No wonder: under various monikers, James has stretched dance music’s self-made strictures in as many directions as anybody you could name. That includes his outtakes – 269 of which he uploaded to SoundCloud, under a variety of aliases, beginning in January 2015, not long after releasing ‘Syro’. You can find the entire cache on the Internet Archive – search for ‘user18081971’ (James’ birthday) – but a pair of mixes surveying the trove will start you off right.
Norwegian producer EOD, who issued a pair of early releases on Aphex’s Rephlex label, has an ear for James at his most rhythmically savvy. His Best of Aphex Twin’s SoundCloud Dump (December 2017), made for Crack Magazine, ferrets out an hour of deeply subterranean dance jams, albeit with the beats occasionally going doolally. When San Franciscan DJ Carlos Souffront takes a whack at the same material on The Bunker Podcast 98 (June 2015), the difference isn’t simply that Souffront’s is twice as long as EOD’s (at over two hours), but that his focus is less on groove – though there’s plenty of that still – than on presenting the outtakes’ tweakiest sonics, with mesmerising results.
Still, it’s one thing to hear even a very good DJ piece together James’ catalogue, and quite another to hear Aphex himself on the decks. For one thing, his sets are era markers; for all James’ vaunted musical timelessness, what he spins is firmly attuned to the present. Another notable thing about Aphex sets is how many were recorded by audience members. That’s the case with Live at Limelight NYC Mid 1990s (uploaded January 2019), which was caught on DAT. Despite this iffy provenance, it’s quite listenable; the blobby fidelity adds aura. Its tracklist screams 1993 (although Dave Clarke’s ‘Word To The Wise’ was released in 1994, it’s likely Aphex had a promo copy). Classics from Phuture, LFO, Green Velvet and Cylob rub elbows with Aphex’s own remixes of Meat Beat Manifesto and Mescalinum United, and all of it stampedes.
The one time I caught Aphex on the decks occurred a year or so later, in April 1994, in a fume-laden tent on a campground in rural Wisconsin, USA, at the climax of the first-ever Furthur Festival, which still happens annually.
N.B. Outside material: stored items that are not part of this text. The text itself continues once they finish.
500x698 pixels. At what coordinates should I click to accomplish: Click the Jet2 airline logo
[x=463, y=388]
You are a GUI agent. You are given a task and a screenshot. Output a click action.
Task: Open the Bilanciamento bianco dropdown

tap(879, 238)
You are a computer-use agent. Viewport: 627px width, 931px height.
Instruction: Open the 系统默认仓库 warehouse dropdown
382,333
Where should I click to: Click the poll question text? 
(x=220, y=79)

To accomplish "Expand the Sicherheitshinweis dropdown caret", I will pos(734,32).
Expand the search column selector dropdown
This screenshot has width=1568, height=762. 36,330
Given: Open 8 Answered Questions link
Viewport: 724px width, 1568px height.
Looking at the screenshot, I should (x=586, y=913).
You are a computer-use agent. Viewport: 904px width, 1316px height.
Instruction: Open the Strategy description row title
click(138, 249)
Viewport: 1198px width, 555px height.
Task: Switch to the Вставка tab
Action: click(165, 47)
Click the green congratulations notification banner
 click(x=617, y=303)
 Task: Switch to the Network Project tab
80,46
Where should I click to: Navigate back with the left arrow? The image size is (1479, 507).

A confession: I went to bed ten minutes into his performance – I’d been awake for three days sober and could no longer stand up. What I missed was surely the craziest set of a genuinely ridiculous weekend. The tracklist is similar to Limelight’s, but with clearer sound and more of James’ own recordings, including Polygon Window’s ‘Quoth’, which he cuts up two copies of.
It’s nearly impossible to imagine James accepting offers for b2b sets in the live stream age, but in the late 90s and early 00s, he teamed up semi-regularly on the decks with Luke Vibert. The most widely circulated set from this period is their radio set for KNDD 107.7 FM, Seattle (September 1997), a charming mosey through recent acquisitions, which included then au courant excavations into early electronic music from Tod Dockstader and Joe Meek’s Tornados, as well as early-80s New York records from Tom Tom Club and Liquid Liquid, the latter of which had just had its catalogue reissued in America by the Beastie Boys’ label, Grand Royal.
The festival-headliner phase of Aphex Twin’s career has been ongoing for a while, and his December 2016 appearance at Texas’s Day For Night is the definitive document so far.This is an audience recording, done with a phone, then uploaded to YouTube (it’s gone from there) and subsequently elsewhere. Once online, it became a sensation. James rips through 50 tracks in two hours – the flow is herky-jerky, but his left turns compel and the whole thing builds in speed and intensity, finishing off with some gabber. Eight tracks are his own, including two from user18081971, but just as significant are four tracks by Jlin, the brilliant Gary, Indiana psychedelic footwork producer. It felt like something of a torch-passing: Jlin’s records display as much sheer creative moxie as anybody’s since, well, Aphex Twin’s.